At fifteen weeks, on the glassed-in back porch in Cleveland Park, Flora confessed to her grandmother that she was expecting. Ginger was too stunned to react beyond hugging her and saying, “Gosh, what a fabulous surprise!” She asked whether Pam and Daniel knew and offered to call them, but Flora said she’d rather tell them herself.
“Well, well,” Ginger said, sitting down in a wicker chair. “You’re starting a family. I never thought I’d be a great-grandmother in my lifetime. Never thought I’d be one at all, to tell the truth. You’re an only child, and so is your mother. You could have been the end of the line, knock on wood.”
/> “This family has been reproducing successfully for four billion years,” Flora said. “It would be weird if I broke the chain.”
Ginger laughed a little nervously. She stood up and returned to her nasturtium repotting project. After a moment of silence she said, “You know, there are some questions in my mind. You didn’t mention marriage or say anything like, ‘Bull is so excited.’ You didn’t say his name. So I’m a little concerned about whether he’s good with this.” She glanced at Flora, whose expression was noncommittal. “Wait. Are you thinking of raising your baby here at home, with us?”
“He asked me to move in with him,” Flora reassured her. “He asked me right away. Literally his first reaction. For me, it was moving a little too fast. I was scared that then, if I lost the baby, people would know, and it would be harder on the both of us. But now that I’ve told you, I could move in with him tomorrow.”
“Flora, we’re not ‘people.’ We’re family. You can always come to us, no matter what the issue is.”
“I didn’t mean you! I was thinking more like his professional contacts. He doesn’t have any family really.” It struck her as sad that he had aged out of having a support network like hers.
“I take it that you wouldn’t have been moving in together otherwise.”
“We never talked about it. He is so busy. But we’ve been exclusive for two years, anyway, so, I mean, it makes sense. There’s never a convenient time to have a baby, but right now I don’t even have a job lined up or any concrete plans.”

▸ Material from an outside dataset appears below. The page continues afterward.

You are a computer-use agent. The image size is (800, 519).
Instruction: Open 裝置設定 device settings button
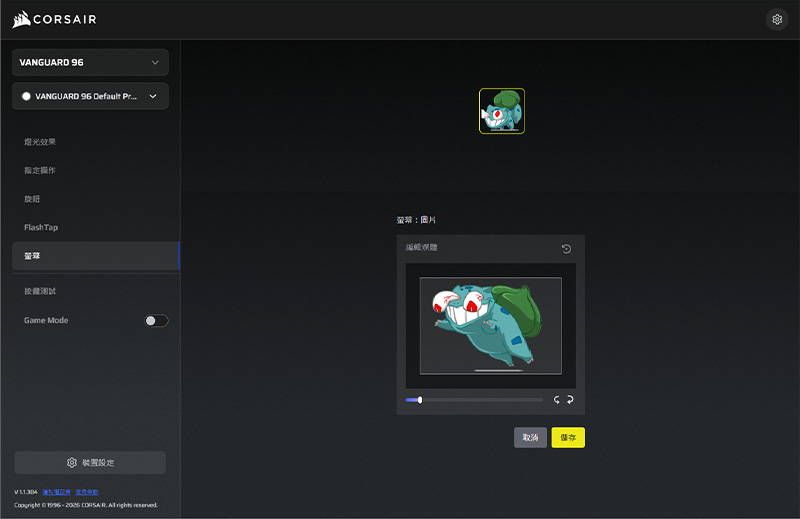tap(90, 462)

Ginger sighed. “Maybe it was meant to be. You’re just the right age to become a mother, and you’ve got a man who loves you, apparently. I’d love to meet him sometime. This isn’t where I expected to see you at this time in your life, but I guess it’s destiny. It’s fate.”
“You mean predestination? Like the invisible hand?”
“You know, I keep thinking of your mom. You were not a product of family planning, but the truth is neither was she.”
Flora raised an index finger in protest. “That’s not true!” she said firmly. “Abortion is birth control. Mom had access to it, and so did I, and I bet you could have too, if you tried. It’s craziness for people to pretend they’re surprised.”